При этом следует идти не только путем дедукции (от «понятного» целого к «непонятным» частностям), но и индуктивным путем, а именно – всё время уточняя и углубляя свое понимание целого в зависимости от всё новых и новых открывающихся частностей.

Учитывая то, что всякий художественный текст – это сложное сочетание привычного и нового, традиционного и необычного, ожидаемого и неожиданного, наиболее разумным представляется такой путь истолкования, когда интерпретатор движется от понятного с первого взгляда – к менее понятному, а от него – к непонятному вовсе.

Почти в любом литературном тексте есть нечто, что схватывается, опознается и идентифицируется с первого взгляда (так, открывая «Студента», мы сразу понимаем, что это малая форма эпической прозы – рассказ либо новелла; что это реализм; что образ героя дан в третьем лице и, значит, дистанцирован от образа автора; что речь идет о духовных исканиях молодого верующего человека и т.д.). Всё это, опознанное и понятое с первого взгляда, создает столь необходимую для истолкователя исходную рамку понимания, как бы отправную систему координат для дальнейших наблюдений и раздумий над текстом. По ходу дела эта «рамка» может уточняться и корректироваться, но на начальных этапах анализа она необходима – почти так же, как знание норм языка, на котором произведение написано. Ведь писатель может из художественных соображений отклоняться от этих норм и даже нарушать их, однако заметить и оценить эти отклонения/нарушения (в качестве стилистических приёмов) мы можем только если имеем представление об этих нормах.

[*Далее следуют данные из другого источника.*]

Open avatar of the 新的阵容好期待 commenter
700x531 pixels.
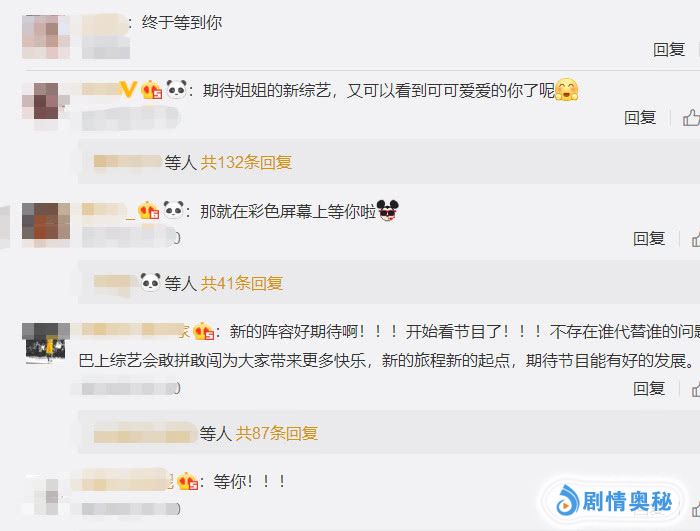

Таким образом, то, что нами опознано в тексте сразу, дает нам как бы предварительный «шифр», в рамках которого мы можем пытаться понять остальное.

На заключительных стадиях интерпретации мы уже не обязаны предельно строго отсекать все «затекстовые» факты. Для конечного понимания текста нам могут пригодиться самые разные вспомогательные сведения, касающиеся, например, мировоззрения и психологии автора, истории его работы на данным текстом и т.д. (скажем, особенности отношения Чехова к религии и Церкви, его детский опыт церковной жизни).

Также мы можем учитывать существующие традиции и прецеденты использования тех или иных приемов, мотивов, символов (скажем, восходящего к притче о Блудном сыне мотива ухода из дома и возвращения домой, или мотивов пути, тьмы и света, огня и холода, имеющих богатую литературную и фольклорную родословную) и таким образом углублять интерпретационную базу, расширять истолковательский контекст.

Тем не менее, следует иметь в виду, что внутренние («имманентные»), присущие только данному тексту смысловые значения и связи первичны и приоритетны.

Важной смысловой единицей произведения является также его название (заглавие). Заглавие в большинстве случаев заключает в себе своеобразную тематическую или смысловую «подсказку» читателям. Поэтому в нашем случае следует принять во внимание все значимые ассоциации со словом «студент» (юный, учащийся, ищущий, пылкий, незрелый, неопытный, неустойчивый, максималист и т.д.).